El delito es siempre un asunto de pequeñas minorías. Más cuando se trata de delito violento: solo unos cuantos roban a mano armada, solo unos cuantos secuestran, solo unos cuantos matan.
Y por cuantos, quiero decir algunos cientos o algunos miles en cualquier momento dado. El año pasado, tuvimos en México algo más de 36 mil homicidios: considerando la posibilidad de asesinos múltiples, es probable que, en un país de 130 millones de habitantes, mucho menos de 36 mil personas le hayan quitado la vida a otro ser humano.
Ese hecho es a la vez deprimente y esperanzador. Abruma saber que tanto daño puede ser provocado por tan pocas personas. Pero también abre posibilidades: intervenir de manera temprana en la vida de esos cuantos y modificar su comportamiento podría significar una disminución monumental en el número de delitos violentos.
Eso es menos ilusorio de lo que parece a primera vista. Hay prácticas e intervenciones en muchos países y muchas ciudades que han tenido esos efectos. En específico, hay evidencia que sugiere que la oferta de una variante específica de tratamiento psicológico, conocida como terapia cognitivo-conductual (TCC), a jóvenes en conflicto con la ley puede conducir a una disminución significativa de comportamiento violento, delictivo o antisocial entre los beneficiarios.
La mala noticia es que los efectos positivos de esas intervenciones tienden a disminuir con el paso del tiempo. Los jóvenes que reciben ese tipo de tratamiento modifican su comportamiento en el corto plazo, pero al cabo de unos meses, los viejos hábitos reaparecen.

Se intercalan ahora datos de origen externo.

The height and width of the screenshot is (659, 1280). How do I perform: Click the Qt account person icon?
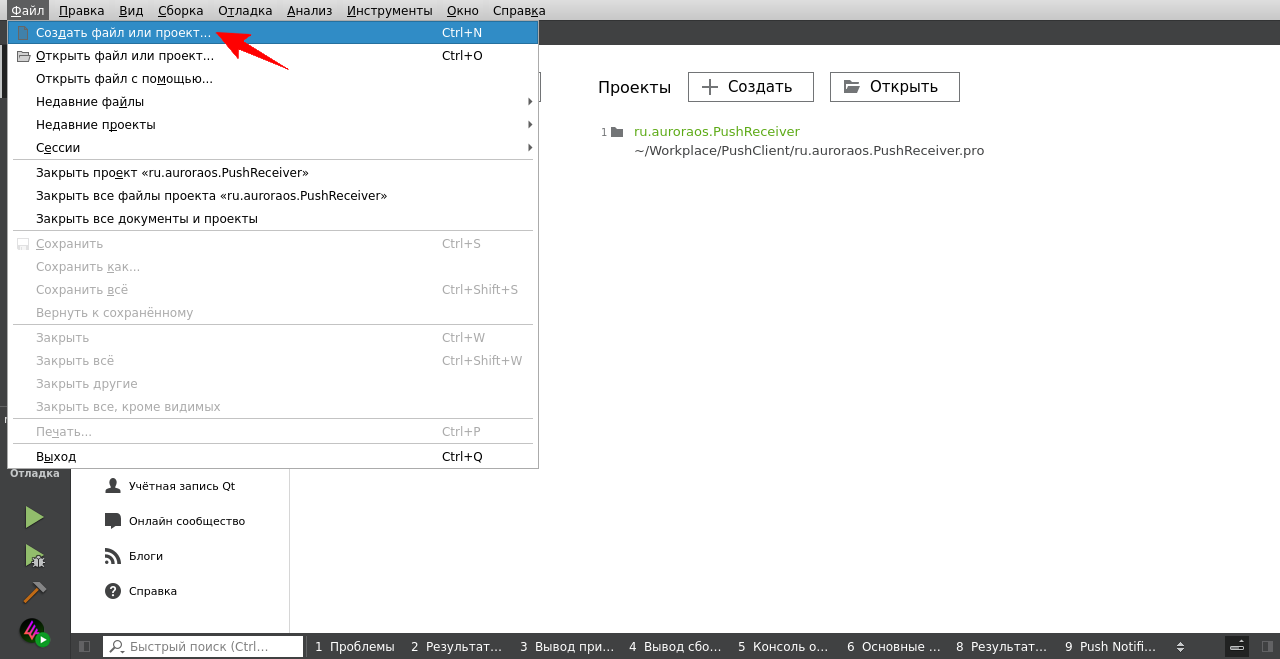click(113, 486)

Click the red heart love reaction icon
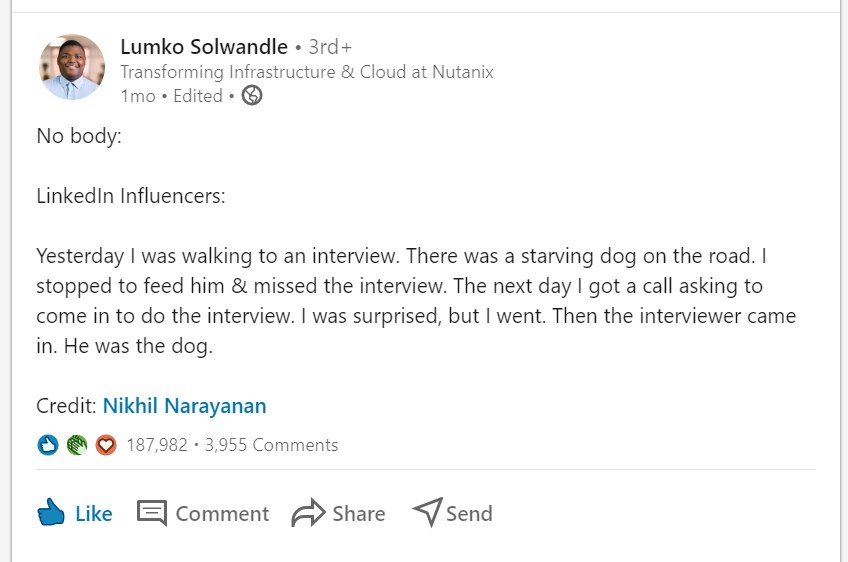[106, 445]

O al menos eso indicaba la evidencia disponible hasta ahora. Una evaluación reciente a un programa de esta naturaleza en Liberia, un país ubicado en África occidental, encontró efectos significativos de largo plazo. Y, en este contexto, largo plazo significa diez años después de la intervención inicial.

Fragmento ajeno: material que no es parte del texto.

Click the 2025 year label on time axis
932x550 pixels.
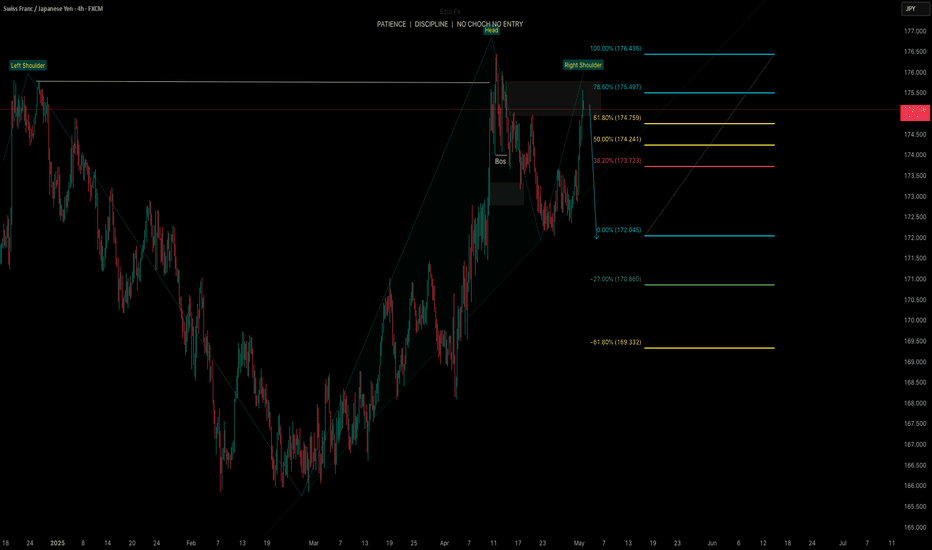[x=58, y=543]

Los detalles son importantes. A partir de programas diseñados por activistas locales, un grupo de investigadores, encabezado por Chris Blattman, profesor de la Universidad de Chicago, reclutó en 2010 a 999 hombres jóvenes con antecedentes de comportamiento violento.
Estos jóvenes fueron divididos en cuatro grupos. En el primero, los participantes recibieron 8 semanas de TCC. En el segundo, no fueron a terapia, pero recibieron un incentivo de 200 dólares. En el tercero, recibieron 8 semanas de TCC y 200 dólares. El cuarto era el grupo de control, sin terapia ni incentivos.
Medidos al mes y al año, los efectos fueron muy significativos. Combinando terapia e incentivos económicos, se logró una reducción de hasta 50% en diferentes métricas de comportamiento violento, delictivo o antisocial. Con solo terapia o solo incentivos, hubo resultados positivos de corto plazo, pero disminuyeron al cabo de un año.
Diez años después, los investigadores rastrearon al 83% de los participantes en el estudio original y encontraron que, controlando por múltiples variables, los efectos de la intervención combinada (terapia y dinero) persistían: el comportamiento violento seguía 50% por debajo de la línea base.
Este programa logró prevenir 350 delitos por participante en el transcurso de 10 años. Considerando que la intervención costó 530 dólares por beneficiario, el costo de prevenir un delito fue 1.30 dólares.
Es decir, esto es una intervención extraordinariamente costo-eficiente. Cada delito tiene un costo directo promedio para las familias mexicanas de 6,600 pesos (330 dólares). Y los delitos violentos tienen impactos mucho mayores.